Tuesday, December 13, 2005

Top Five Least Funny Americans of 2005

I love lists. In December I love year-end lists. The more, the merrier and ho, ho, ho. As you may recall, 2005 wasn't the funniest year on record. And to mark the occasion, I will briefly recap with a list of 2005's Top Five Least Funny Americans:

5. Michael Brown - Did a heckuva job managing Katrina, but really couldn't have been less funny about it. Never took the lead from crackups like Cheney (telling a senator to go fuck himself on the senate floor might never be topped in that building) or his boss Georgie (too numerous to mention). C'mon, Brownie. All those emails where people are pleading for assistance inside a SuperDome piled high with human waste? Couldn't he have made at least one doody joke? Your name is Brown, for fuck sake.

4. David Spade/Rob Schneider - These two must be part of the same scam. Certainly nobody pays to see them or laughs at anything they do or say. Spade seems to have filled a whiny slacker comedy niche which might have been an alternate career for the fey Ethan Hawke character in "Reality Bites." And Schneider would be more fun to watch if somebody would shave his head, lube him up and shove him inside that Git 'R Done Guy's fat ass.

3. Kevin Federline - Here's another guy who has yet to live up to his potential hilarity. His UPN reality show with his cheez doodle machine, Britney, only underscored the banality of celebrity. Give me Jessica Simpson-like brain meltdowns or druggy Bobby Brown constipation talk with Whitney. I realize every pairing can't match the potency for humor as Brigitte and Flavor Flav, but I think we can safely coin a term for the barrier on which you are pathetic enough to be hilarious but boring enough to be easily ignored: the federline.

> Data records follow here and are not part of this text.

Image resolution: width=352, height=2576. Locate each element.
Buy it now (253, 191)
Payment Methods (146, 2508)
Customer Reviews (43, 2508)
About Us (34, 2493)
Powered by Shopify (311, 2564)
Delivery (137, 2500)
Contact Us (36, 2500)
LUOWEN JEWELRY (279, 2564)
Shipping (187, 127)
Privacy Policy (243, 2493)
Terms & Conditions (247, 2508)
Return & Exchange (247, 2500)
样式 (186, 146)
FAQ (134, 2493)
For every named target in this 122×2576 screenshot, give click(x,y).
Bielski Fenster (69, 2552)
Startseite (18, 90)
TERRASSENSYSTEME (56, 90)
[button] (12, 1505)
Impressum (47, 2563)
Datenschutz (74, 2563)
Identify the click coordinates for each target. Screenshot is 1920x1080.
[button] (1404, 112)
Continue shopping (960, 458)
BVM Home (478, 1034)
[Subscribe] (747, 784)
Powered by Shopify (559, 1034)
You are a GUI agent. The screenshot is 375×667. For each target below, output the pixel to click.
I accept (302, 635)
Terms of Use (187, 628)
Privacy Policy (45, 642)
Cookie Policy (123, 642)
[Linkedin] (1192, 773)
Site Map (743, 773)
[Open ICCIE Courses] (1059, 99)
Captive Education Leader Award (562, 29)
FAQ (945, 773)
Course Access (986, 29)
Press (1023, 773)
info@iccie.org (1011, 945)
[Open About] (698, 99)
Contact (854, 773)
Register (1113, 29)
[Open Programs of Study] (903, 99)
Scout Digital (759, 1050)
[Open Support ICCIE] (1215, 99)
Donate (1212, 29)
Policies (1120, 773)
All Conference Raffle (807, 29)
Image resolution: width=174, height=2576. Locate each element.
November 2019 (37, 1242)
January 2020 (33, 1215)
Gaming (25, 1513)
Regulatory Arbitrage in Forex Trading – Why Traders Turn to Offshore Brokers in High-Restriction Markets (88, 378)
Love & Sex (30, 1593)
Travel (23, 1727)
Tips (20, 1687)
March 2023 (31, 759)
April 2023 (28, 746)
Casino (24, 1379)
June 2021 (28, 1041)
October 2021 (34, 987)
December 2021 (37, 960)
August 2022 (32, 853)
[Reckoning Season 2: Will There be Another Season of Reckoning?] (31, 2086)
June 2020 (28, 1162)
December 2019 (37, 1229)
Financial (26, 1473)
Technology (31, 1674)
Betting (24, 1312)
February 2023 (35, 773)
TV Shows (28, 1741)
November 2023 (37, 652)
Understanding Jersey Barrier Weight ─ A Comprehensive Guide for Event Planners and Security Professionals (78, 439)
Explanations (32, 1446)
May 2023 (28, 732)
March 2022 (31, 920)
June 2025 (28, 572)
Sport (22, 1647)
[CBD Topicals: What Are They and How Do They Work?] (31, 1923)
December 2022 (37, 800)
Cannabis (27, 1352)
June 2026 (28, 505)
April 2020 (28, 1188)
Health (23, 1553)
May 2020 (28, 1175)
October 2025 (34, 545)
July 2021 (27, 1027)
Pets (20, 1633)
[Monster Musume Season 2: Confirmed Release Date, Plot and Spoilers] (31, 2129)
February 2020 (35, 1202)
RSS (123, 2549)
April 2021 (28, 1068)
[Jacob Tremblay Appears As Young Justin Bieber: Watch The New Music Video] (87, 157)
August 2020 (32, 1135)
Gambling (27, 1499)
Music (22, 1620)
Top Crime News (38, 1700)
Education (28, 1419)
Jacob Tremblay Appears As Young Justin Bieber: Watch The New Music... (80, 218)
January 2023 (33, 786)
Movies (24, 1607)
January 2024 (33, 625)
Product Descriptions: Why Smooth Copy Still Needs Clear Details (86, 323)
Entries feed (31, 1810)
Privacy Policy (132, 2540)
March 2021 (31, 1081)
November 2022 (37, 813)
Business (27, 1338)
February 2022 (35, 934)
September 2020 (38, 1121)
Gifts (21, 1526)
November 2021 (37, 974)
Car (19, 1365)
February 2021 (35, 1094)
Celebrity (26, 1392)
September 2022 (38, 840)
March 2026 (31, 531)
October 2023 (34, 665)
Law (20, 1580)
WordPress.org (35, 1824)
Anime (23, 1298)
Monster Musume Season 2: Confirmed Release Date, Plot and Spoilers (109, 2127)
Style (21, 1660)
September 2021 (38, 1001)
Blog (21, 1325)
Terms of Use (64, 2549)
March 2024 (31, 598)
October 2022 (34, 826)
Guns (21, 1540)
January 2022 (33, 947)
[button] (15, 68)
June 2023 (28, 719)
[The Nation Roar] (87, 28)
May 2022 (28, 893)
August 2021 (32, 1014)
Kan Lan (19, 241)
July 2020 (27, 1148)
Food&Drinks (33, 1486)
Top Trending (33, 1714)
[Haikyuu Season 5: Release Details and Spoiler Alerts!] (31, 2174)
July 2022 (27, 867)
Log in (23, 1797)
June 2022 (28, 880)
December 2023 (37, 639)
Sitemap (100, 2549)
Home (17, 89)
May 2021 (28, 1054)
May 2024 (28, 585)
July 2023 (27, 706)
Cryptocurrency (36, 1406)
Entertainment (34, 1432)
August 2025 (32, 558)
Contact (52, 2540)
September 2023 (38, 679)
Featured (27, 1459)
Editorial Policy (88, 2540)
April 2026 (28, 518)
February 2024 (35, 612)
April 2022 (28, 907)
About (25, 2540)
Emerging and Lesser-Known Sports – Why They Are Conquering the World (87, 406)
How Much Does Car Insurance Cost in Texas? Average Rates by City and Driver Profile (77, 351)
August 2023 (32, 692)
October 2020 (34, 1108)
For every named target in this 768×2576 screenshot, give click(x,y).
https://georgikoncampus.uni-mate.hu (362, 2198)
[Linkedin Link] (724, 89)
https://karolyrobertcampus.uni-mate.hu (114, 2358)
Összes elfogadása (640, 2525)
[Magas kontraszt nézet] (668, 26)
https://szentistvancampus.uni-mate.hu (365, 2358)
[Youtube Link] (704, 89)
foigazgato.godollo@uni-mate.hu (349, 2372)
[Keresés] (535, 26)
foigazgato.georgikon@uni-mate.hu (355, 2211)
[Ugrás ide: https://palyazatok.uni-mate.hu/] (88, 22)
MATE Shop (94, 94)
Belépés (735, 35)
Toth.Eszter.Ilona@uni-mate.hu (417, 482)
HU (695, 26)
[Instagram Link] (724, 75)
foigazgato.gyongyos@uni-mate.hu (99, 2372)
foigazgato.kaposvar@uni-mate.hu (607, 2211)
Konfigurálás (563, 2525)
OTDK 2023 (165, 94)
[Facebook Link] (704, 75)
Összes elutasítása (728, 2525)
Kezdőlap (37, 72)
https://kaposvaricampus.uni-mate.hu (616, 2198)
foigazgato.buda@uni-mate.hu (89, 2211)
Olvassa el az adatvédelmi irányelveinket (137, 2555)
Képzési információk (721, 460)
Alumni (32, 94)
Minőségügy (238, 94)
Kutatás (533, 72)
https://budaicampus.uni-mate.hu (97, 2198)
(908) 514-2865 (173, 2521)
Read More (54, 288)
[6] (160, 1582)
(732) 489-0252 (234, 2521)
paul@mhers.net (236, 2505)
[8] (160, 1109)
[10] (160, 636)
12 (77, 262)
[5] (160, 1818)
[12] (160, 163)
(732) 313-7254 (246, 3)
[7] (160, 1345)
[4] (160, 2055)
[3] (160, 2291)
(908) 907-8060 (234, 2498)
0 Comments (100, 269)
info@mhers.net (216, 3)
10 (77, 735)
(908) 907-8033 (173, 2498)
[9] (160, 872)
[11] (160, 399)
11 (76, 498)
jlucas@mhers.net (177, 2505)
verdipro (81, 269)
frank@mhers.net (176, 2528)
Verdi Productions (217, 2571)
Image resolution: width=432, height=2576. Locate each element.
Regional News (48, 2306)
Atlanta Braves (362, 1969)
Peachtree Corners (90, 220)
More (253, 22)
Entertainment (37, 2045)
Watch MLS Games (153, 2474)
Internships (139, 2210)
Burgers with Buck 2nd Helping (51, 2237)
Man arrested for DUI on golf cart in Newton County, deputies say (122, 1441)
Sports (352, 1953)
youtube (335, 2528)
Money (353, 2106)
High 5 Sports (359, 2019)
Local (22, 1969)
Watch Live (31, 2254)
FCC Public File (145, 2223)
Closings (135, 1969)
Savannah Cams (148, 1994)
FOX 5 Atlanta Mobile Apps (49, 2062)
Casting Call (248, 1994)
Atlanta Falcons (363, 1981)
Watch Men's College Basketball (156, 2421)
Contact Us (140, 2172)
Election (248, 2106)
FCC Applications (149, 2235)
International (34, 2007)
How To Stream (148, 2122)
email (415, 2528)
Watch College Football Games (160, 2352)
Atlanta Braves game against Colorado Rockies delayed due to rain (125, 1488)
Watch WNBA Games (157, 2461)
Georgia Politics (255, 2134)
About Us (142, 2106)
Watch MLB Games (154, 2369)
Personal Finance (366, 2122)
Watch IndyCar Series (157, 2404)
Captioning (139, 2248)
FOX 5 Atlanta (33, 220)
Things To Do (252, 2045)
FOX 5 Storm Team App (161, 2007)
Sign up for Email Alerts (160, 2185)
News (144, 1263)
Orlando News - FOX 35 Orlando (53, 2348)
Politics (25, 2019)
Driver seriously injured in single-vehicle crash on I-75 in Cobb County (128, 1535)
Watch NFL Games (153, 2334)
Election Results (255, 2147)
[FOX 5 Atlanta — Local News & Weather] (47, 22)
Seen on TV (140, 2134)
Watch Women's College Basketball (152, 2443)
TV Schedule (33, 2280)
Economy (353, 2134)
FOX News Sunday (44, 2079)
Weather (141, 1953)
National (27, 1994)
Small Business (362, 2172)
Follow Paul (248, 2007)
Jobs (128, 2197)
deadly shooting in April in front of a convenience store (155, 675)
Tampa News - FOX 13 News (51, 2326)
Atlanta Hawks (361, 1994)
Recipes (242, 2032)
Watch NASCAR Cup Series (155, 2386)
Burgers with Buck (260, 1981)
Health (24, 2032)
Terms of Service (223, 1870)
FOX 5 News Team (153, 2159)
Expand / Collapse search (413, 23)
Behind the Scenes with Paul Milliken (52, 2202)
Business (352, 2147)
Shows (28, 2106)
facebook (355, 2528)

2. The Chicago Cubs - In a year after the Boston Red Sox won their first World Series in 86 years, the Cubs watched their cross-town rivals win their first World Series in 88 years and couldn't even muster as much as a snit fit about their North American sports league leading 97-year drought. You'd think at least someone affiliated with the team -- or maybe just Jim Belushi -- might have vomited in public or something.

1. Terri Schiavo - One of the most photographed, televised and talked about people of 2005, Schiavo inspired an unprecidented special session of Congress and sparked a national debate about the end of life. Her reaction to all of this? Nothing but slack-jawed drooling and random eye movements. Jesus Christ, Terri. Sit there like a potato, why don'tcha. You think you could have risen to the occasion just a little?

2 comments:

Anonymous said...

Cubs (and fans) didn't riot, vomit or react after the Sox win because the Sox are still too boring to merit a response. And Sox fans were too busy beating up on helpless women in the stands to notice.

Anonymous said...

Best impression of Harry Caray was Robert Wuhl: "Look at that guy in the sombrerrrrro!"